Ходасевичу едва ли не первому Белый изложил свою новую, революционную по тем временам теорию русского стиха.

Любовь к Белому и восхищение им не исключали некоторой иронии в его адрес – даже в эти годы. Еще в 1907-м Ходасевич написал остроумную пародию на “Симфонии”, но без одобрения Бориса Николаевича (как он называл друга) публиковать ее не стал. Белый и в эти годы побаивался злого языка своего младшего друга, но Ходасевич до поры сдерживал себя. Сам Борис Николаевич Бугаев соприкасался с ним в основном ясной, солнечной стороной своего сознания, хотя в его жизни было в те годы разное: бесконечные довыяснения отношений с Блоками, ссоры с “Золотым руном”, публичные скандалы, та же “Штемпелеванная культура”, с Ходасевичем. Но с иным житейским обличьем Андрея Белого Ходасевичу еще придется столкнуться.
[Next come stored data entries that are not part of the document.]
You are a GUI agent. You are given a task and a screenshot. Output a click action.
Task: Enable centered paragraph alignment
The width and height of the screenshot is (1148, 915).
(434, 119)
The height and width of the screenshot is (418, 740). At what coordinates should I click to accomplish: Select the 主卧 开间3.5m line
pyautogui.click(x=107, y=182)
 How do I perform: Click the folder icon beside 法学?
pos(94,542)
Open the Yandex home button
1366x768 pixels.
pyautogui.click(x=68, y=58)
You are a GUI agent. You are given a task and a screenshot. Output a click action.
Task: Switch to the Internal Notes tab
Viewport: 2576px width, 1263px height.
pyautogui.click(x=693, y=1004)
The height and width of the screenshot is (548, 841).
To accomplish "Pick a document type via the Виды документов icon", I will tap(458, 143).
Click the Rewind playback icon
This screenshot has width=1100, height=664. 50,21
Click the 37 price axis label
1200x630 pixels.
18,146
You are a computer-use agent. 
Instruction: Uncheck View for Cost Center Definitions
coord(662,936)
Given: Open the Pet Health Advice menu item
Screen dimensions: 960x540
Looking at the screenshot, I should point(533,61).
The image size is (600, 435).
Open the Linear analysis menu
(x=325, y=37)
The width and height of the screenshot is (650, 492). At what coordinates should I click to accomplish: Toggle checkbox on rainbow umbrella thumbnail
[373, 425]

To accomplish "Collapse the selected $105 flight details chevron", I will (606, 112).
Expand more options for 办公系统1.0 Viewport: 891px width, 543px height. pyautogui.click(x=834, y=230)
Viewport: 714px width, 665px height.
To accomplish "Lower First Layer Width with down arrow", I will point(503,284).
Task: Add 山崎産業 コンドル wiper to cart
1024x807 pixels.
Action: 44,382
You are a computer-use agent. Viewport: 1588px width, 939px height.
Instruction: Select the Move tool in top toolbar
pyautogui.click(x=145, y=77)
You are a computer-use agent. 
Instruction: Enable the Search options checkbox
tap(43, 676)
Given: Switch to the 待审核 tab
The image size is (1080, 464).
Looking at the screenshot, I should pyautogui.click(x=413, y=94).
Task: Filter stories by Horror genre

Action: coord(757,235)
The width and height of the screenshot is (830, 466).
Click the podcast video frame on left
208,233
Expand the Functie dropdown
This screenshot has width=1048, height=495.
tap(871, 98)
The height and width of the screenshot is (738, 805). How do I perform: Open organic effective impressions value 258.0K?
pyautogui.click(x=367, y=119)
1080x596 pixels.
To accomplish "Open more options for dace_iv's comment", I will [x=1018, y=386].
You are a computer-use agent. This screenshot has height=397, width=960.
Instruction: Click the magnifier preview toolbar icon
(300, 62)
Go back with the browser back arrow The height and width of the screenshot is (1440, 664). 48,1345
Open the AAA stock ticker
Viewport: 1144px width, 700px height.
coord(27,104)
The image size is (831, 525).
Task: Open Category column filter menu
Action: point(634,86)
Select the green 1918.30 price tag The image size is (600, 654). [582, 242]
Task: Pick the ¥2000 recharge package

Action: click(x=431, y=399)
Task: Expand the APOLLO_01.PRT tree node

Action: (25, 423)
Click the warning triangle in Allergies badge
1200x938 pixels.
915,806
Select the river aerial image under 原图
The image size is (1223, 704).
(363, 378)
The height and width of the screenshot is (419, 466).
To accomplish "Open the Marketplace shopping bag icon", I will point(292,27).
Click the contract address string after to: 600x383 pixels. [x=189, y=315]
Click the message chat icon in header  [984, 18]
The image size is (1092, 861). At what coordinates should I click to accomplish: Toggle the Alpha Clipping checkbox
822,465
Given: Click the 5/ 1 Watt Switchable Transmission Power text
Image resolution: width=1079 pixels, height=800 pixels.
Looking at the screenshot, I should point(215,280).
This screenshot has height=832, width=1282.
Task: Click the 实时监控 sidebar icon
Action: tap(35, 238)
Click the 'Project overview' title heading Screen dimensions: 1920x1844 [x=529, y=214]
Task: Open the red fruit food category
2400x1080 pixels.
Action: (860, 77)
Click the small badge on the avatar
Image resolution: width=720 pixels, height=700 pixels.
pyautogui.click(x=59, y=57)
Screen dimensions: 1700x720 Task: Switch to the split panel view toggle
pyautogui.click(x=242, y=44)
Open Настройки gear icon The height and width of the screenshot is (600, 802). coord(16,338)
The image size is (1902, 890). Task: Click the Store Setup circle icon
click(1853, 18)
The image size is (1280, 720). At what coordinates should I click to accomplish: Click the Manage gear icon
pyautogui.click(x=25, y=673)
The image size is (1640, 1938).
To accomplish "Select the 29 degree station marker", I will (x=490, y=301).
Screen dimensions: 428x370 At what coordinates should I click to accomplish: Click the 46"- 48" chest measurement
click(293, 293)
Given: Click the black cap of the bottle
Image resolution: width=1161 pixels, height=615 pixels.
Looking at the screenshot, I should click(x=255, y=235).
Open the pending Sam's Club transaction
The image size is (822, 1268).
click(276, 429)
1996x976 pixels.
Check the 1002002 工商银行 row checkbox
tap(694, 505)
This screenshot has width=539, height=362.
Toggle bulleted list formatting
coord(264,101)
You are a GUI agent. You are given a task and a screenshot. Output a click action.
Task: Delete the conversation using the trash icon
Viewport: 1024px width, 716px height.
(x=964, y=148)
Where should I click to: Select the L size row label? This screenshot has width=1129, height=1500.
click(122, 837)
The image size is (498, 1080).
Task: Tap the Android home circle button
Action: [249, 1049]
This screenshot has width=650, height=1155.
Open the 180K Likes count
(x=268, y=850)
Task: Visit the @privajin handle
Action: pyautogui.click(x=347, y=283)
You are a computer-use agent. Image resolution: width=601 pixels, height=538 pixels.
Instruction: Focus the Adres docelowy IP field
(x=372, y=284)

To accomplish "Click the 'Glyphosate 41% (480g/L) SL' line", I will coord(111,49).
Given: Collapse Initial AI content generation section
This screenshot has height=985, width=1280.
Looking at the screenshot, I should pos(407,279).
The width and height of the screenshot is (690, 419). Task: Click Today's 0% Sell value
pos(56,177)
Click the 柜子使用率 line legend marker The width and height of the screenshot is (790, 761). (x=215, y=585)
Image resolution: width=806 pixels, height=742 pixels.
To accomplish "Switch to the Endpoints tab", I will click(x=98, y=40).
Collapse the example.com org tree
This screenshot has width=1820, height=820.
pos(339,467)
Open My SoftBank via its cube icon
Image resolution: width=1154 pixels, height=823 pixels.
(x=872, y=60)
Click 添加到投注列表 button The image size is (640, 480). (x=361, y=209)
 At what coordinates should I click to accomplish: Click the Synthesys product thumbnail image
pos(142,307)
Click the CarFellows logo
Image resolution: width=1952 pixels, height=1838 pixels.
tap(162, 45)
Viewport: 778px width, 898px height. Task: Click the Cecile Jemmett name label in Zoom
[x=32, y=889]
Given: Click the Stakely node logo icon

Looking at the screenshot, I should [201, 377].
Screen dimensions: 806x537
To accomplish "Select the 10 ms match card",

Другой человек из недавнего прошлого поэта, Александр Брюсов, несколько лет провел в странствиях. Как иронизировал его старший брат, в книге Alexander’а “По бездорожью” (1907) чуть ли не каждое стихотворение “помечено другою частью света”. В ходе этих скитаний он время от времени посылал тогда еще богатому Ходасевичу открытки с просьбой прислать денег (видимо, ему легче было обратиться с этой просьбой к гимназическому другу, а не к старшему брату). Побывав в Египте, Америке, Австралии, он снова объявился в Москве.